IMHO, you've got this backwards. If you don't know the answers to these questions you shouldn't be writing the software. It means you haven't identified demand or market fit. Do that first and then write your software.


👤 pryelluw
Ladders and funnels.

Figure out how to get people into the funnel. Then figure out how to get them to climb the ladder.

Think of motivation.

Also, go read the Way of the Wolf. Best salesbook there is.

If you have time, any video about Dan Kennedy on youtube is gold. Study the content of the videos.


👤 kanwisher
watch the videos on startup school from YC https://www.startupschool.org/curriculum

they are also on YouTube if you don't want to signup


👤 dinkleberg
Since I don't know anything about what you are selling, other than it being software, the advice is going to be generic.

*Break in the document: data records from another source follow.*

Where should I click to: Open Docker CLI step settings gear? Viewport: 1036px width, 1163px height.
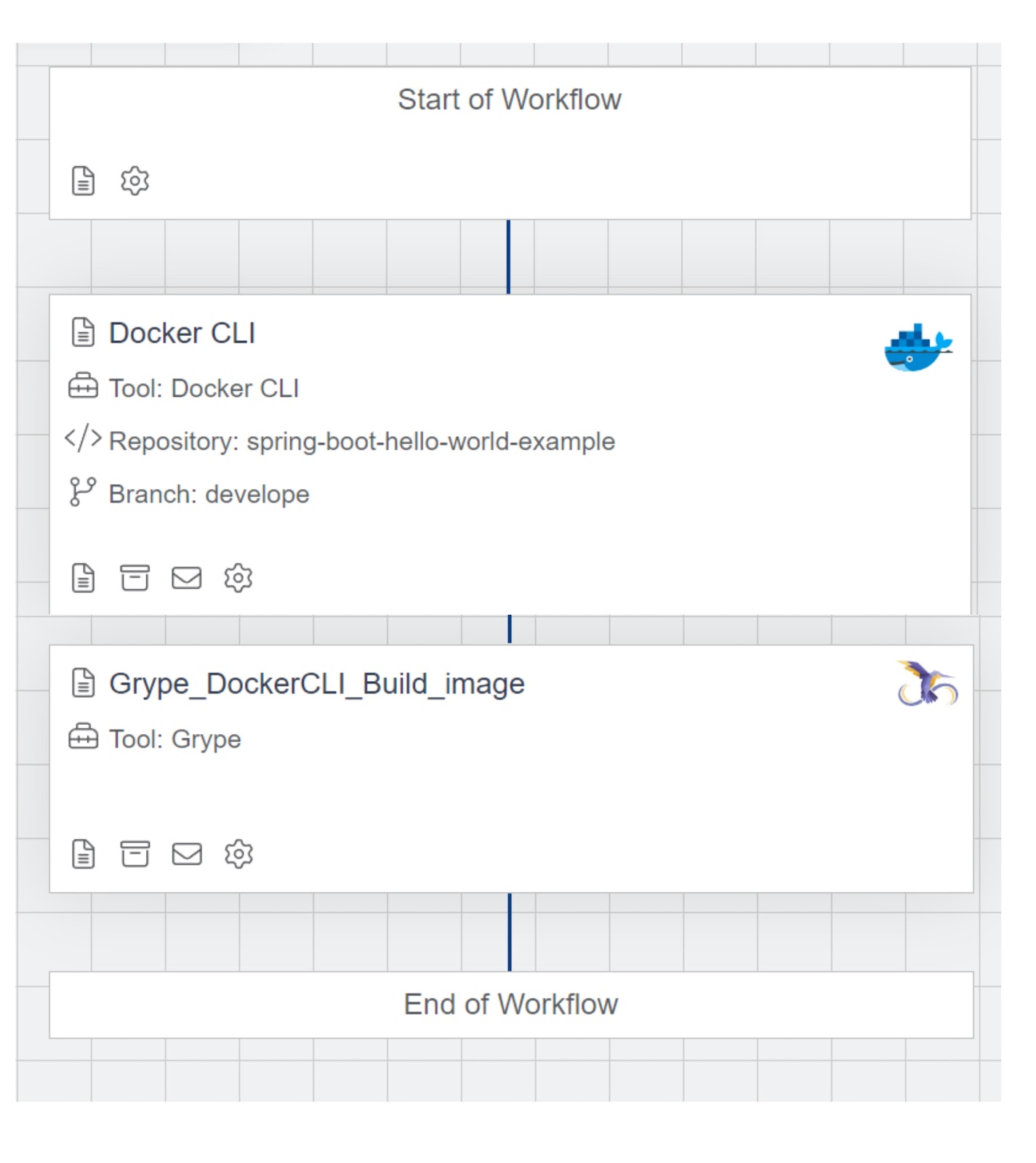tap(238, 578)

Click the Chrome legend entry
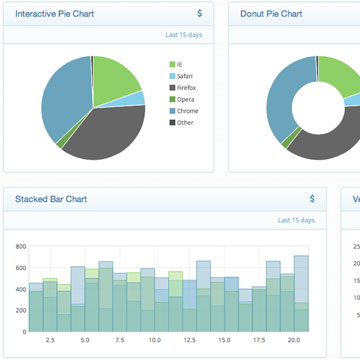tap(184, 111)
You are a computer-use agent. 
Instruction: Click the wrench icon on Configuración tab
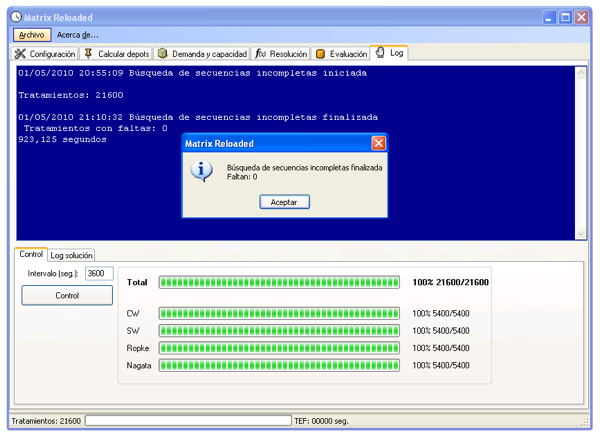pyautogui.click(x=20, y=53)
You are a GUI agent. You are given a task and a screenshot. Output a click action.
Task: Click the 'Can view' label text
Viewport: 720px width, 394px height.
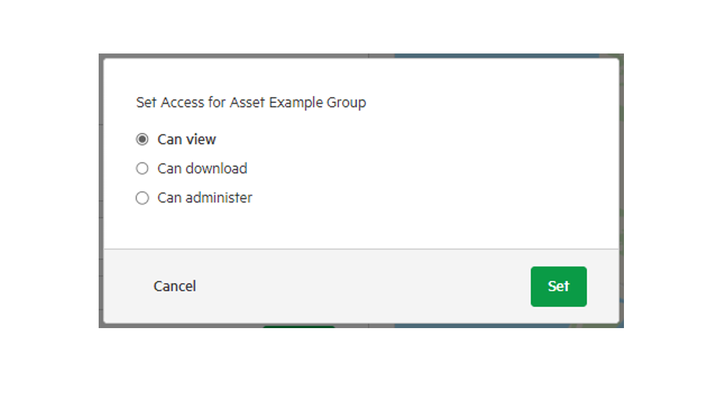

I work as the technical counterpart to a bunch of sales reps, so I can't speak to #1, but I can help with #2, I've seen what makes good reps and bad reps and have gone through lots of training with them.

When you're just getting started in a new industry, it's important to understand how your customers buy software. Based on your price point things are going to be drastically different. Can a solo engineer pay for and expense the software or are you going to have to work your way up the chain to get the C-level involved in the purchasing decisions? The sales cycle in these two cases will be on complete opposite ends of the spectrum.

If it is B2B, what types of companies are you targeting? 10 person startups or 100,000 person massive corporations?

It is important to understand your landscape.

From the personal side, it is ideal to be empathetic towards your prospects. Understand that (at least initially), the people you are selling to don't care about you and are only talking to you because they are interested in a solution to a problem they are facing. Far too many people try selling before they understand what the prospect is actually trying to solve.

Rather than jumping on to a call with a prospect and demoing your tool and every feature under the sun, don't try to sell them at all on your initial conversation. Instead, spend your initial call with a prospect on understanding their problem and what they are currently doing. Try to understand how this problem actually affects them. If this is purely a nice to have, you probably aren't going to have any luck with the sale. But if you can discern that this is a $100k problem for them and your software is $10k then you'll know this is worth pursuing.

You may get pushback that they just want to see a demo, but if your product is like many enterprise tools, it has a lot of features to check all the boxes. Just showing up and throwing up all the features in a demo is the way to ensure that nobody is enjoying it. You would have to give a boring generic demo and the prospect would have to hear about a bunch of features that aren't relevant to them.

Instead, when you spend the first call understanding their problems, when you present your own solutions in future conversations you can actually target their specific needs. It's a much more compelling story when you are demoing to their exact needs rather than your assumptions about what people want to hear since everyone is different.

There is a whole lot to sales, and I could go on for a long time about tips I've learned. But I think most important of all is to build relationships with people. Genuinely try to help them solve their challenges and you'll gain trust and respect from your prospects and customers.